The New Zealand Defence Force research identified a total of 356 probable occurrences where New Zealand troops moved through areas that had been previously sprayed. One instance was identified where the location was sprayed at least 8 days before the New Zealand troops arrived in the location, 34 instances where the locations had been sprayed 1 to 6 months before the New Zealand troops arrived in the location, 48 instances where the locations had been sprayed 6 to 12 months before the New Zealand troops arrived in the location and 273 instances where the locations had been sprayed over 12 months before the New Zealand troops arrived in the location.
·Doesn’t the NZDF research prove that Vietnam veterans will be suffering from the affects of Agent Orange?
The New Zealand war pension system assesses claims on a case by case basis. This allows for recognition of the fact that individuals react differently to different physical and environmental conditions. Where there has been an impact on a veteran’s health and well being they can access a war pension.
If a veteran has no current disabilities, they can claim if and when their health changes. There is no limit on when you can claim or how many disabilities you can claim for.
·What is a war pension?
A war pension is a life time tax free payment that is designed to counter balance the impact a disability has on a veteran’s quality of life. The award of a war pension for a specific disability entitles the veteran to have all health care costs met for disabilities that are attributable to, or aggravated by, their service.

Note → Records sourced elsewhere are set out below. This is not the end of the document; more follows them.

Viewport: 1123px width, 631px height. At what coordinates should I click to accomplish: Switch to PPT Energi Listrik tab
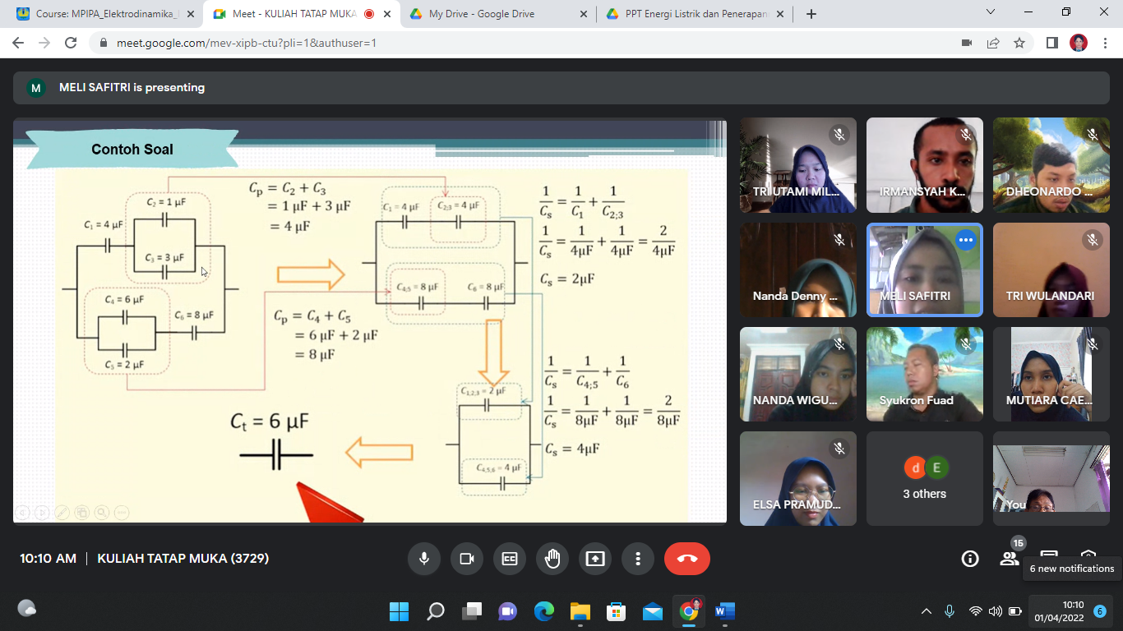click(696, 14)
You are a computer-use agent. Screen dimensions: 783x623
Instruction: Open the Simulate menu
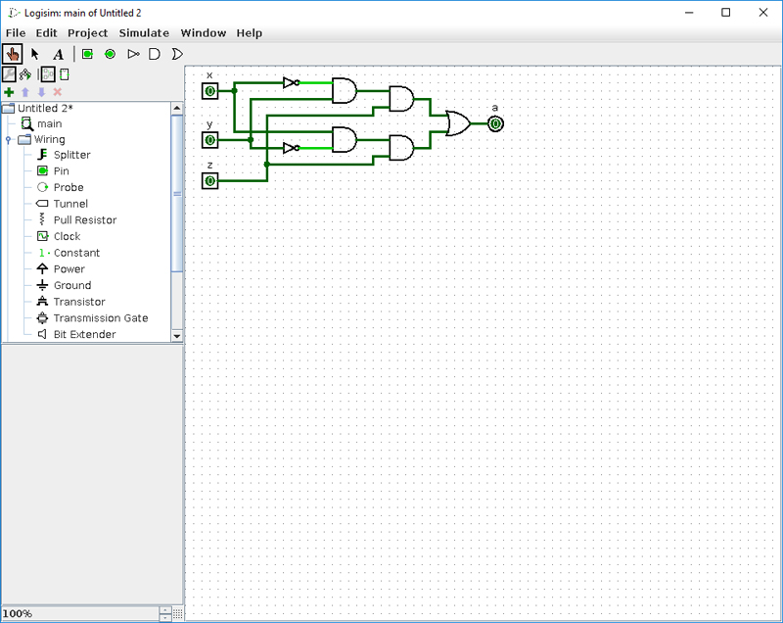(144, 32)
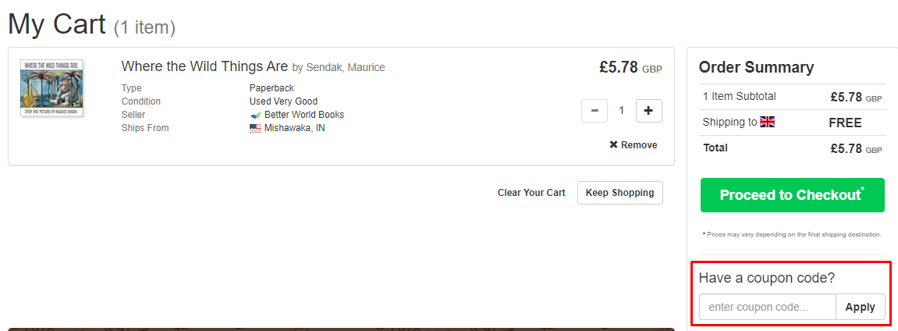Screen dimensions: 898x331
Task: Decrease quantity with the minus button
Action: click(x=595, y=111)
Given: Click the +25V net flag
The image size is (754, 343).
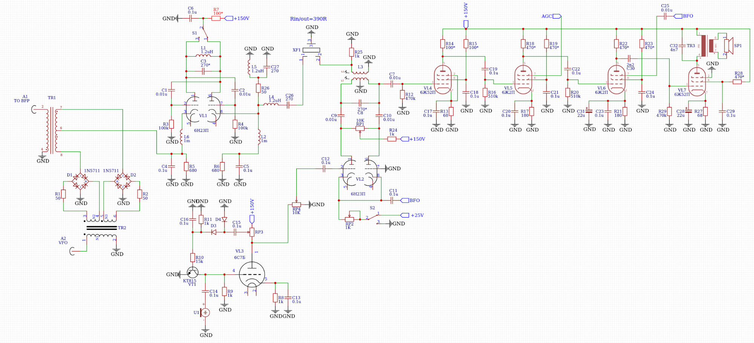Looking at the screenshot, I should click(405, 215).
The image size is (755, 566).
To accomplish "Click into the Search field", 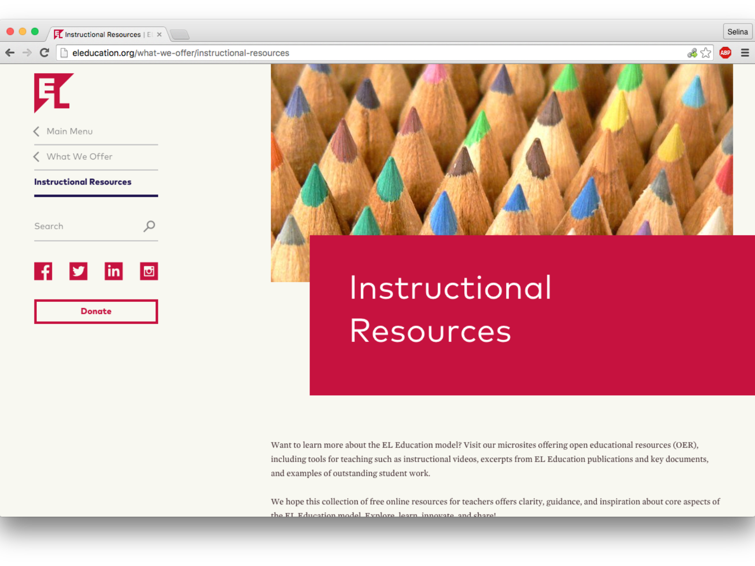I will click(x=85, y=226).
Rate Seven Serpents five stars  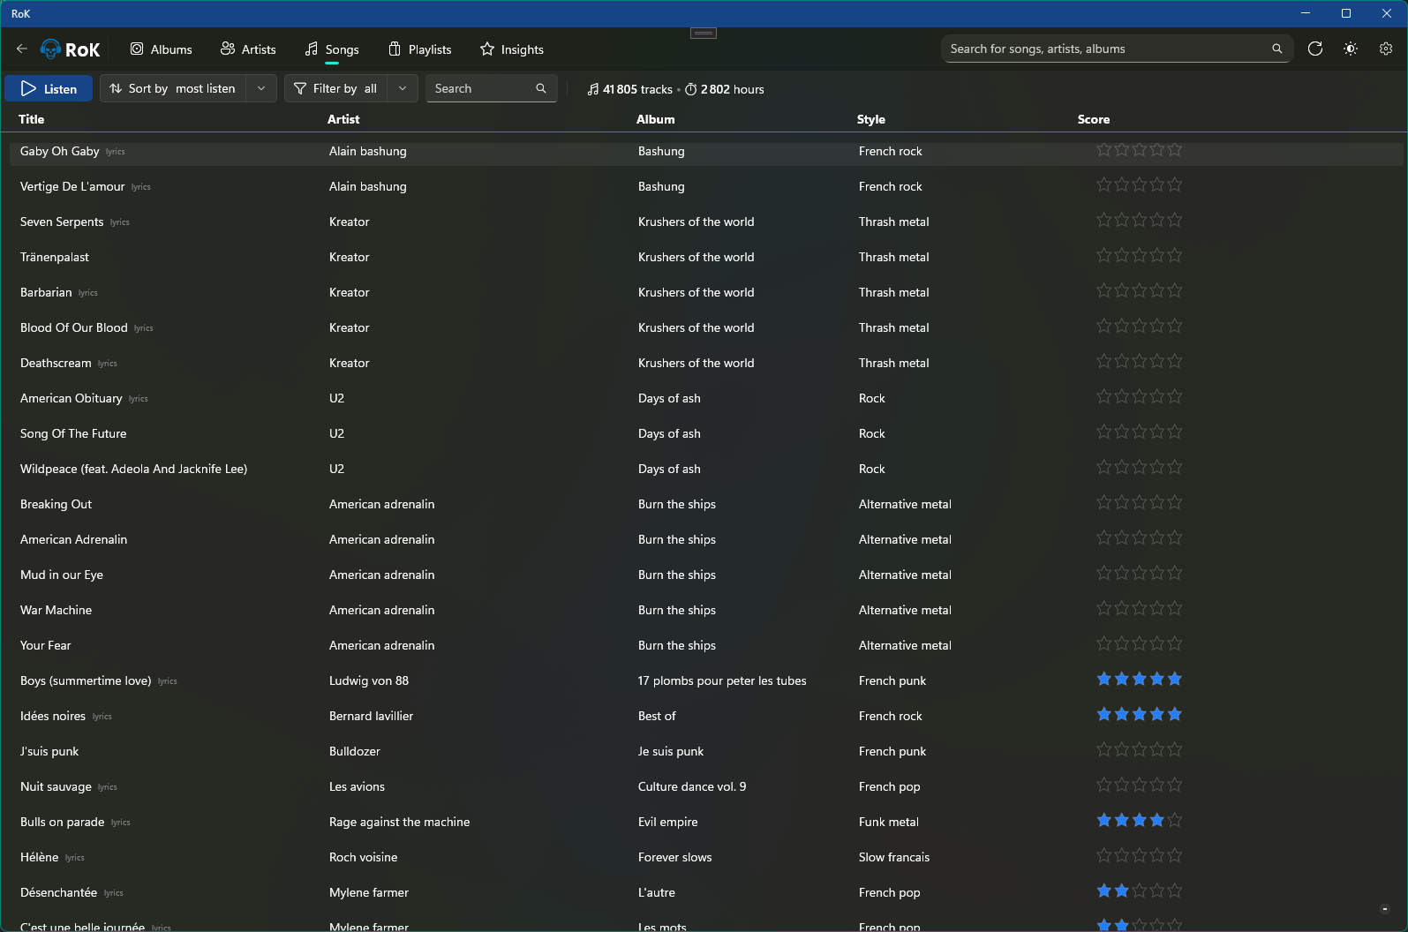[1174, 221]
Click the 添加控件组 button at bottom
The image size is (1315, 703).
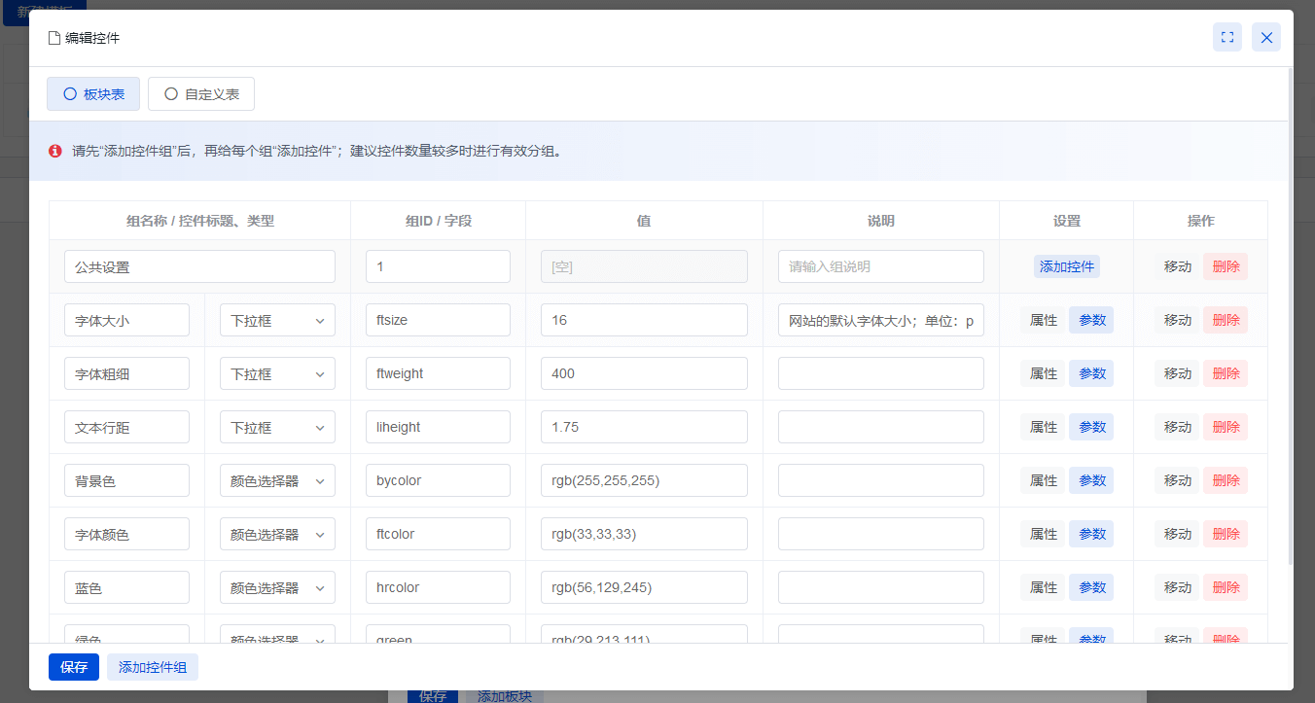[153, 667]
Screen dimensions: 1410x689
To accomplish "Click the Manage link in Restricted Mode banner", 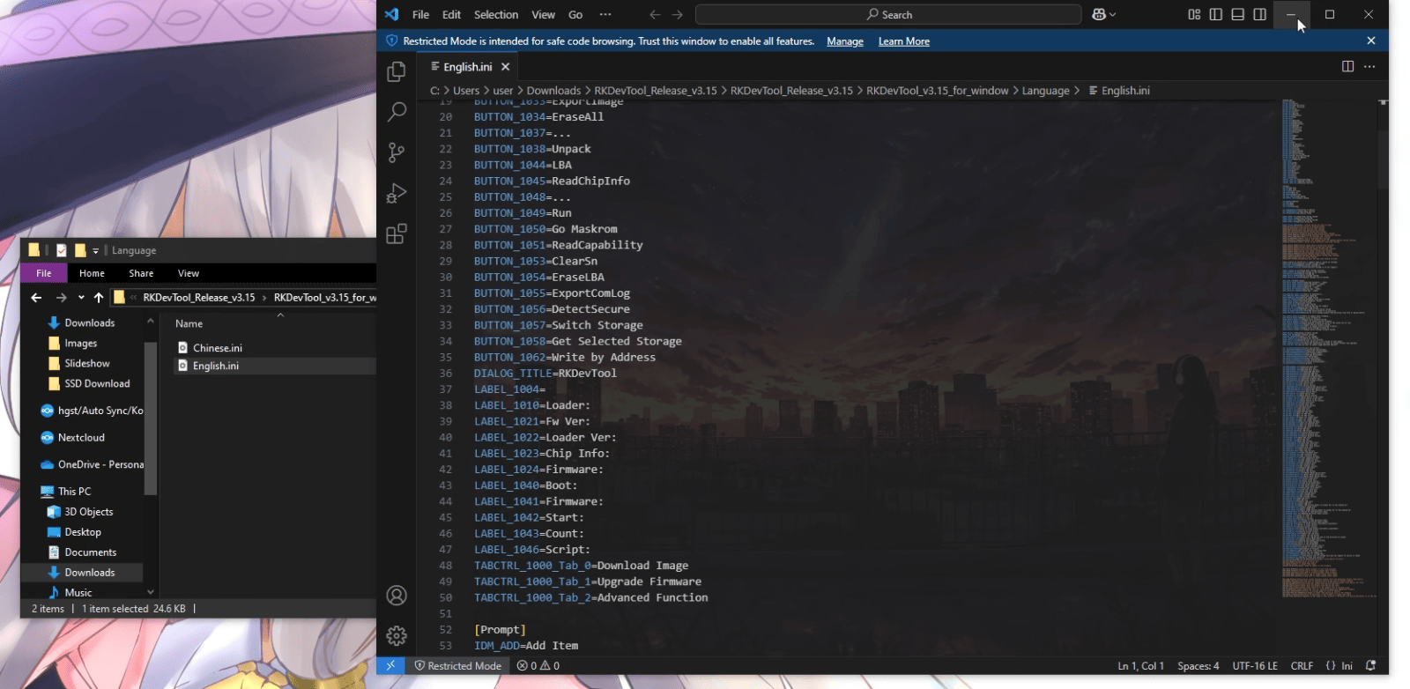I will [x=844, y=41].
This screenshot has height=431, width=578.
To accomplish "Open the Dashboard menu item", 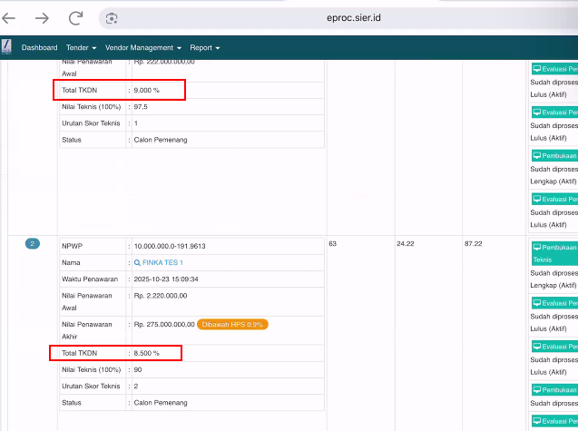I will [39, 47].

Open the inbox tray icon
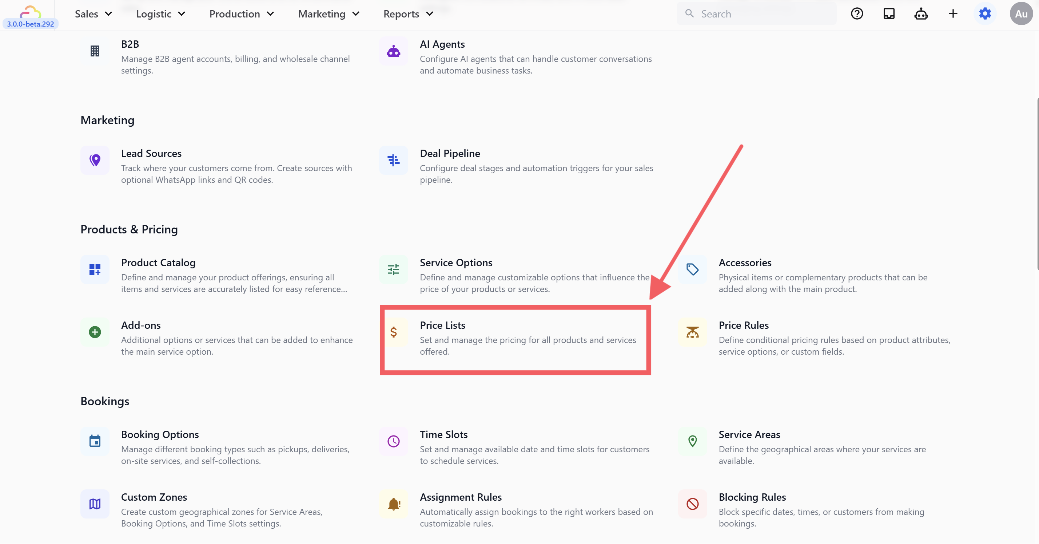click(889, 14)
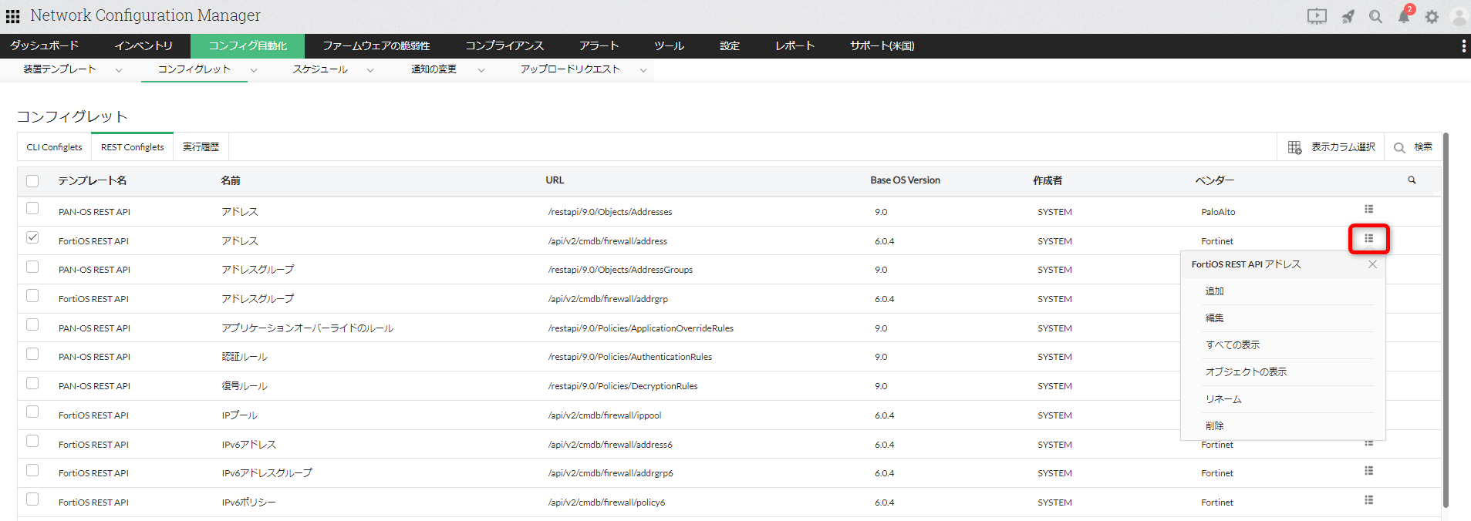Open the apps grid launcher icon
The image size is (1471, 521).
[12, 16]
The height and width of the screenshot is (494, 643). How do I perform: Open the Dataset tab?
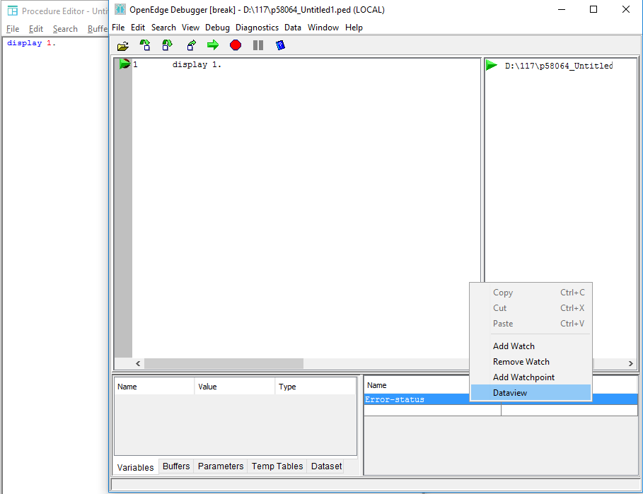326,466
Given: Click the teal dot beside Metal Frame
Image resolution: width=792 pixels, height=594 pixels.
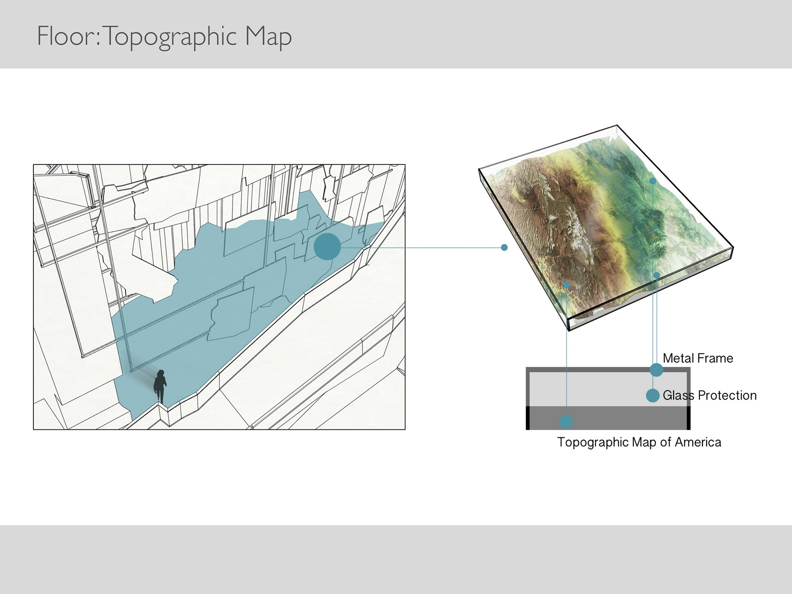Looking at the screenshot, I should click(x=656, y=370).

All Vietnam veterans who have disabilities that are attributable to or aggravated by service can make application for a War Disablement Pension and have that tax free entitlement paid to them for life. They can review the level of that disability at any time and can make application for as many disabilities as they want.
·What healthcare do you offer to the children of Vietnam veterans whose health has been affected by their parent’s service?
Children of Vietnam veterans currently receive fully funded access to care if they suffer from spina bifida and/or cleft lip/palate, acute myeloid leukaemia, adrenal gland cancer or any mental health issues. In addition genetic counselling is available to any children with on going concerns over the impact of latency.
·Why aren’t you covering all of the children’s health problems?
The government has said that the list of conditions for which additional assistance is provided for the children of Vietnam veterans is not conclusive and has made a commitment to monitor international research and the programmes and entitlements made available to the children of Vietnam veterans by other governments.
Veterans’ Affairs New Zealand has a register of Vietnam veterans’ children and grandchildren. Families and children are encouraged to register their health problems.
·How does that compare with Australia?
This package of assistance maintains parity with the support offered to the children of Vietnam veterans by the Commonwealth Government of Australia.
·What is case management?
Case management is a service that allows for all the care provided to a veterans and their family to be coordinated through one point of access. The case manager works with the veteran and their family and acts an interface between the veteran and publicly funded services. The case manager arranges for the services to be delivered and provides on going support.
Where a service is needed and not freely available, Veterans' Affairs New Zealand is able to fund some additional services.